WHAT IT’S LIKE TO BE A CHILD WITH ADHD
Dear Mom and Dad,
I want you to know what it’s like to be me.
My brain runs like a washing machine powered by a Ferrari engine. It runs all the time and it runs fast, churning and tumbling ideas like shirts and pants and socks mixed together.
I can be talking to you and having another conversation running inside my head. I can be in class listening to the teacher, but be fully engaged in a daydream or hearing a new song on my guitar.
You know how I sometimes repeat questions? It’s not that I didn’t hear your answer. It’s just that in the second between the time I asked and you responded, I went somewhere interesting in my mind. And I didn’t pay attention to what you said.
Sometimes I have so many thoughts swimming inside my head that I blurt things out because I’m afraid I will forget them.
I want to do well in school. But when the teacher drones on and doesn’t engage my imagination, either my mind shuts down to sleep mode or I tune her out and go to better places that keep me stimulated. It’s nothing personal.
I kind of like all this energy inside my head because I can keep myself engaged and entertained in there by myself. But other times I feel scattered.
That’s why I like routine in other parts of life. It’s why I wear or eat the same things. I don’t need variety with most things because I have so much variety inside my head.
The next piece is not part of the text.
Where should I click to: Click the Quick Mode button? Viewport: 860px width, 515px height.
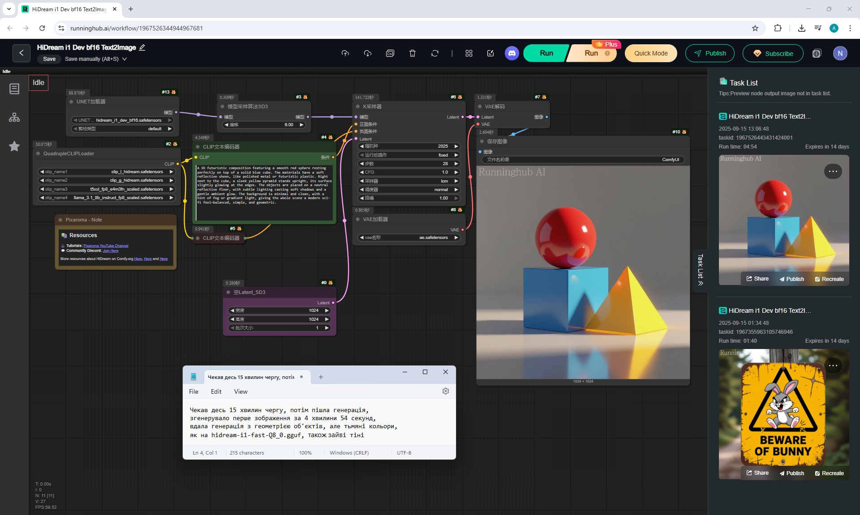tap(650, 53)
You think I’m sad because I don’t have lots of friends. But that’s by choice, because I’m pretty content inside.
I like who I am, but it’s tough when no one else seems to. Why does everyone want to change who I am? I’m not unhappy with myself—I’m uneasy because since I can remember, everyone around me has been so negative and tried to fix what they think is wrong with me.
You want me to talk more, but you just psychoanalyze me. Besides, it’s difficult to express my thoughts and feelings verbally—they just get jumbled up. I’d rather express them in my writing and music. I feel things deeply. I hurt with the kids who get left out, and one day I’m going to help those kids. I know how it feels.
I know you get concerned because I stay up late at night and don’t sleep much. But I like it when it’s quiet. I can hear my thoughts better. And my world is peaceful then.
Mom and Dad, don’t worry about me. I may not do great in school or be the most popular kid, but I’m content inside. I like the way my brain works, I like my energy. If everyone would stop trying to fix me, I’d be okay.
Let me focus on the things I love doing. Writing songs, playing music. Stop trying to make me be like everyone else. Just work with me, okay, not against me. I like who I am. Why can’t you?